INÁCIO ARAUJO

SÃO PAULO, SP (FOLHAPRESS) – A trajetória de Roberto Farias, morto de câncer nesta segunda (14), no Rio, aos 86 anos, ilumina, como poucas, a complexidade e as contradições do cinema brasileiro nos últimos 70 anos.

Formado na escola do cinema popular, Farias entra para a Atlântida em 1951 como assistente de direção. Seis anos depois assina seu primeiro filme, “Rico Ri à Toa”, produção da Brasil Vita Filmes com Zé Trindade no papel principal.

Farias vive a decadência da chanchada, de que é sintomático seu “Um Candango na Belacap” (1960).

Nesse momento, já busca novos caminhos. Sintonizado com o cinema dos anos 1950, volta-se ao filme policial, do qual se torna um dos grandes artesãos brasileiros com “Cidade Ameaçada” (1960) e, sobretudo, “Assalto ao Trem Pagador” (1962).

A sintonia com o cinema popular acentua-se ao longo daquela década dominada pelo cinema novo.

Farias toma o contrapé desse movimento. Dirige primeiro a comédia “Toda Donzela Tem um Pai que É uma Fera” (1966) e produz entre 1968 e 1971 a trilogia do cantor Roberto Carlos (“R.C. Em Ritmo de Aventura”, “R.C. e o Diamante Cor-de-Rosa”, “R.C. a 300 Quilômetros por Hora”).

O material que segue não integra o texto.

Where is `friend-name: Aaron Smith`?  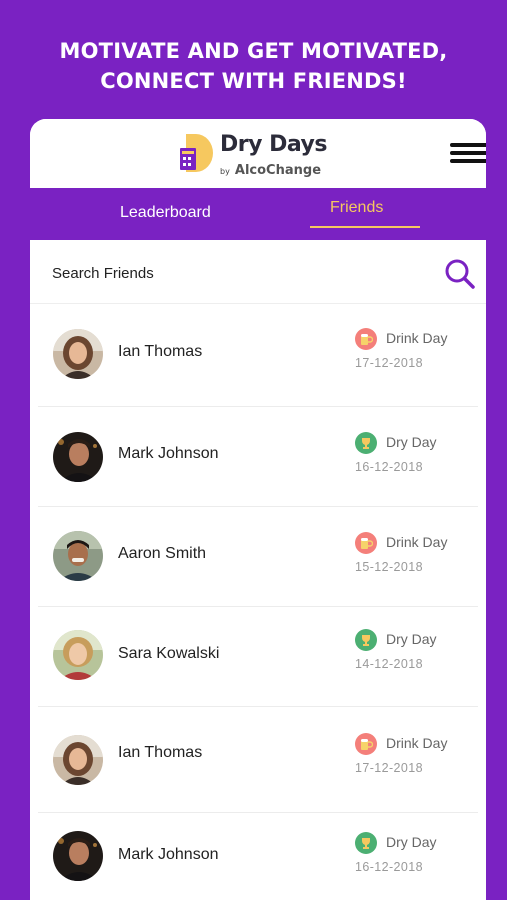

Era sócio, na época, da produtora R.F. Farias, com os irmãos Riva Farias e Reginaldo Faria -este, até então conhecido apenas como ator, com “Os Paqueras” (1969), foi lançado pelo irmão na direção.

Até seu engajamento foi francamente ligado a um cinema voltado ao grande público. Em meados dos anos 1970, no entanto, assume a direção geral da Embrafilme, num momento de aproximação entre a tradição do cinema popular e os cineastas oriundos do cinema novo.

Tem início então talvez o momento mais bem-sucedido da estatal. Farias instaurou a política da “qualidade internacional”, que talvez tenha funcionado mais internamente do que outra coisa.

Ao mesmo tempo em que associava a tradição do cinema novo à busca por um público amplo, a distribuidora deva sequência a uma fértil associação com Os Trapalhões, que garantia a possibilidade de outros filmes, de menor alcance, conseguirem distribuição decente.

Após deixar o cargo, já no período da abertura, Farias lança-se talvez a sua mais ousada aventura: “Pra Frente, Brasil”, de 1982.

Talvez a abertura não fosse assim tão aberta; o certo é que esse filme -possivelmente o mais popular a tocar no assunto e no qual a tortura é exposta com todas as letras- terminou gerando a demissão do então diretor-geral da empresa, Celso Amorim.

Apesar dos problemas, o filme alcançou boa repercussão ao ser lançado. Independentemente dos problemas políticos, Roberto Farias deu-se conta de que era do cinema popular chegava ao seu final.

Após uma última comédia, “Os Trapalhões no Auto da Compadecida” (1986), Farias dedicou-se essencialmente à televisão: o novo veículo de difusão de uma arte popular se impusera enfim ao cinema -mais tarde, ele se tornaria sócio-fundador do Canal Brasil, no ar desde 1998.

Apesar disso, permaneceu ativo como produtor e nas discussões sobre o ressurgimento do cinema brasileiro, golpeado pelo fechamento da Embrafilme, em 1990, no primeiro dia do governo Collor.

Farias deixa a mulher, Ruth Albuquerque, e os filhos, Maurício, Mauro, Lui e Marisa. Seu corpo seria velado nesta terça, das 9h às 17h, na capela 1 do Memorial do Carmo, no Rio.